▶ Task prompt:
Give back exactly the lines of the material below that start at the line containing "Tap the 股东名称 column header" and end at the line containing "Given: Open the page's round profile picture", and no others.

# # # #

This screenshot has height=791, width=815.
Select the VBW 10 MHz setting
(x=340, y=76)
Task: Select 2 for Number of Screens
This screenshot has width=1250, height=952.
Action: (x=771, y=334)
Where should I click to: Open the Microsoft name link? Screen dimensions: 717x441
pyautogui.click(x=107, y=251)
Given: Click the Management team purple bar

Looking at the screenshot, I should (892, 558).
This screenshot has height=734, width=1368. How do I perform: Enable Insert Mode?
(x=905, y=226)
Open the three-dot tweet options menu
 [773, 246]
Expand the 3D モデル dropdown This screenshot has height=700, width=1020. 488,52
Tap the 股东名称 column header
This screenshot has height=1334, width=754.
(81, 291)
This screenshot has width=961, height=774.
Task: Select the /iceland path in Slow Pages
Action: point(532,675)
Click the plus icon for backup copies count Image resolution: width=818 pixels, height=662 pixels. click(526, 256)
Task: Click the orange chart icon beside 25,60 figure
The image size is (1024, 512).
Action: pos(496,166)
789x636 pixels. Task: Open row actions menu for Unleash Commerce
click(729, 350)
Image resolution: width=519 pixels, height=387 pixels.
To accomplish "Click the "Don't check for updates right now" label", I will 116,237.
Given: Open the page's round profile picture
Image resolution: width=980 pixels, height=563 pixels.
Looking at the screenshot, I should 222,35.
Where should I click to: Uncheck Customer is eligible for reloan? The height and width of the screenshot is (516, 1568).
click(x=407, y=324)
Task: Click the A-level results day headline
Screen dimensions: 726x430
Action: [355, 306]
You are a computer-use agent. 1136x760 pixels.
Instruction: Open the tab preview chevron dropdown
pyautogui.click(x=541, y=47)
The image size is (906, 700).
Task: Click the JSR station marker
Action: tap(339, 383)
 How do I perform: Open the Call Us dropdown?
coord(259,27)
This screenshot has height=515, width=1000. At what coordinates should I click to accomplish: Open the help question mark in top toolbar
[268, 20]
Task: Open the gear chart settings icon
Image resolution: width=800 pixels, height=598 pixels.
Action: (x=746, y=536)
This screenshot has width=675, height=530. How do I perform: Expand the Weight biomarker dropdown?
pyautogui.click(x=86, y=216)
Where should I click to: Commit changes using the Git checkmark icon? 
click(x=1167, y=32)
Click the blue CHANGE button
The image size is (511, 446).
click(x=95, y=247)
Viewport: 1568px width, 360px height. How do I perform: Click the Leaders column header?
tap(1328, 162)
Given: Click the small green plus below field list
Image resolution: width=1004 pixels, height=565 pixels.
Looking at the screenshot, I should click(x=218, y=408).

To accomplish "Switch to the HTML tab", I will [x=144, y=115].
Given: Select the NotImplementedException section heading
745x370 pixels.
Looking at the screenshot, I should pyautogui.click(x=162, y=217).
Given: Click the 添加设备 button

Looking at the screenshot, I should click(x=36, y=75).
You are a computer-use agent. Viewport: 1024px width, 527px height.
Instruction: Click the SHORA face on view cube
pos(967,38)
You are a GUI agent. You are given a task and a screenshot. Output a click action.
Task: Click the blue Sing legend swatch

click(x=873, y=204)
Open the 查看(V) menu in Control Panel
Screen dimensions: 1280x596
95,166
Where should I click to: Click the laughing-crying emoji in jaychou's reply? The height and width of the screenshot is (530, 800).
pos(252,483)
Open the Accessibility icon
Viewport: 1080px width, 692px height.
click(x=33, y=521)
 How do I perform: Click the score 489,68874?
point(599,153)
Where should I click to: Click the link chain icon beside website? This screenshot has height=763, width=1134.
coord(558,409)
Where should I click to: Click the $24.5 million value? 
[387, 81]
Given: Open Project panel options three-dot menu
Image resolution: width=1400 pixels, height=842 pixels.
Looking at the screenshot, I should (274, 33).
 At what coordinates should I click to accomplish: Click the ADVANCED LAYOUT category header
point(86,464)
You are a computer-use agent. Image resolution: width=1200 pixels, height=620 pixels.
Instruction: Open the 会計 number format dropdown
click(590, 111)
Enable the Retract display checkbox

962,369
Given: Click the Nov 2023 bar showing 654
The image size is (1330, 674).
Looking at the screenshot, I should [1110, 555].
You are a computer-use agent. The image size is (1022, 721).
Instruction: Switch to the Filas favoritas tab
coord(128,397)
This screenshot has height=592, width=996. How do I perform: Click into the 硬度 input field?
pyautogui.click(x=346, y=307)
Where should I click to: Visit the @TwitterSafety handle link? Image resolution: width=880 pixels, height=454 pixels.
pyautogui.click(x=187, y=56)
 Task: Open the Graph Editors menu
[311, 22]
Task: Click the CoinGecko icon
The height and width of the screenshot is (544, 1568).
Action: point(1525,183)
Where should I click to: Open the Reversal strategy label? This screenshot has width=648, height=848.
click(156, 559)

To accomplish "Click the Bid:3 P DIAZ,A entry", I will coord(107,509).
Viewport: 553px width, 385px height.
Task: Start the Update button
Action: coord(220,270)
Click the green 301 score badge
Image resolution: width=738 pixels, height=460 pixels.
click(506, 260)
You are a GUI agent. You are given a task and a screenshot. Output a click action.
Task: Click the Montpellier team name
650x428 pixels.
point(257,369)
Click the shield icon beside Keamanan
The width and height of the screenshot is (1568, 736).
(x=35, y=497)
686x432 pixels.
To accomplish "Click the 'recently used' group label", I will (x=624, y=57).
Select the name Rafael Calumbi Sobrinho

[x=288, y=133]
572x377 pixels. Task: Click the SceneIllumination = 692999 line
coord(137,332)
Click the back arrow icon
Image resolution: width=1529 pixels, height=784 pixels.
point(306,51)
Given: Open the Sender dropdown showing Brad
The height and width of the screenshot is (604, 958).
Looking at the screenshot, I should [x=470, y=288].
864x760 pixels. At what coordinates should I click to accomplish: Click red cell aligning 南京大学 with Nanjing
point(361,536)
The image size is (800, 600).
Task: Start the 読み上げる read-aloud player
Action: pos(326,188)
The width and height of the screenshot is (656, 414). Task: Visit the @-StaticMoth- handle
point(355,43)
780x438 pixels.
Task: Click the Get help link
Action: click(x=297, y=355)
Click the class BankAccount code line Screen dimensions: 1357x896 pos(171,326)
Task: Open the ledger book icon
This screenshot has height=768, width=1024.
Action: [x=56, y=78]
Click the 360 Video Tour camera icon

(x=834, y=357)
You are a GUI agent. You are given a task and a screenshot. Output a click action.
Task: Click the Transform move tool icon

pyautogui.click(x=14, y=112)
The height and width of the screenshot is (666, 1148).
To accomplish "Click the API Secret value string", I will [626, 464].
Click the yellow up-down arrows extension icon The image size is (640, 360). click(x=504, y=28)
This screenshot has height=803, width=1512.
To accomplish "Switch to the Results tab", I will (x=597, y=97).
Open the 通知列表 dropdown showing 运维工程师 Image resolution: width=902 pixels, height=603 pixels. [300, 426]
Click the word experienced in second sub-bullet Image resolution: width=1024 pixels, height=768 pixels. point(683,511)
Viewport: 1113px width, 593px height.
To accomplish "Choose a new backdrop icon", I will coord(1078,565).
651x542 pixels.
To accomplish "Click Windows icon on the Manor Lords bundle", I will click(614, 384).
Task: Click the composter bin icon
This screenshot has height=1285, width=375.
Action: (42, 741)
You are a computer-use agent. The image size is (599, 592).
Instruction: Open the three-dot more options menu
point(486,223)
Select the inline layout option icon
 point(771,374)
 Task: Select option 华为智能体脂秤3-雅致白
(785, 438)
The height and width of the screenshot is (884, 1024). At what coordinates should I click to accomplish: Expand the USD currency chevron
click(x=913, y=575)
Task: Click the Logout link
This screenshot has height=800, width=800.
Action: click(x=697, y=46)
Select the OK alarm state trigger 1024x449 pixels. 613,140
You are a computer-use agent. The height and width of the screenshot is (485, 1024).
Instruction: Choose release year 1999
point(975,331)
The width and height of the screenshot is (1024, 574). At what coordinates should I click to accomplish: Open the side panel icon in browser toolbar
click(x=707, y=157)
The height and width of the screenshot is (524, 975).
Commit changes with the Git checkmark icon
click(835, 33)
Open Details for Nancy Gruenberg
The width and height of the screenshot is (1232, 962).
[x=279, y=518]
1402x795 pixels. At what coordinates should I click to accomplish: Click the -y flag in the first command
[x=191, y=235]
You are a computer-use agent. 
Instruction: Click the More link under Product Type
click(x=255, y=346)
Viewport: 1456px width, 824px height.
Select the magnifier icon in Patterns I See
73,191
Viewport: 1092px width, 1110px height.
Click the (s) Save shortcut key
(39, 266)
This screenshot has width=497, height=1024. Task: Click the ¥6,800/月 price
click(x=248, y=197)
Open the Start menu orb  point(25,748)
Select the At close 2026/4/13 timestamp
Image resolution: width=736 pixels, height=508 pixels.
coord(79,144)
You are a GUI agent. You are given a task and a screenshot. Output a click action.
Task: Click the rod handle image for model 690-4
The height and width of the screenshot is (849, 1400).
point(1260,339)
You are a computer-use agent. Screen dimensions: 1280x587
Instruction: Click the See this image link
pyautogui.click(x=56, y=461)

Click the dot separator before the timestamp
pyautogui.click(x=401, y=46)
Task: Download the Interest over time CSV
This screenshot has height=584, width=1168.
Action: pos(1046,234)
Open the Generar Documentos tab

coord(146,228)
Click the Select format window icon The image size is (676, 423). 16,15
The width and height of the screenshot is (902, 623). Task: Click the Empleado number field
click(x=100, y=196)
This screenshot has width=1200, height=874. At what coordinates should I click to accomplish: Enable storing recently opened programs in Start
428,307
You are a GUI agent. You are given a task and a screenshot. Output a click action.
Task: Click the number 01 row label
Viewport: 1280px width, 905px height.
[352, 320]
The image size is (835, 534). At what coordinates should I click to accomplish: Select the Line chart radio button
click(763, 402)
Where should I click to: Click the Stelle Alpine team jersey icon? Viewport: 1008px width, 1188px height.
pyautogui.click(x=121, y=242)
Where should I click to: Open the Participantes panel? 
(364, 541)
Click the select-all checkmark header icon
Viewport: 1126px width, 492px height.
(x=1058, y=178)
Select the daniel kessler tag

# # # #

▶ Solved problem:
Tap the 股东名称 column header
This screenshot has height=1334, width=754.
(81, 291)
This screenshot has width=961, height=774.
Task: Select the /iceland path in Slow Pages
Action: point(532,675)
Click the plus icon for backup copies count Image resolution: width=818 pixels, height=662 pixels. click(526, 256)
Task: Click the orange chart icon beside 25,60 figure
The image size is (1024, 512).
Action: pos(496,166)
789x636 pixels. Task: Open row actions menu for Unleash Commerce
click(729, 350)
Image resolution: width=519 pixels, height=387 pixels.
To accomplish "Click the "Don't check for updates right now" label", I will 116,237.
Given: Open the page's round profile picture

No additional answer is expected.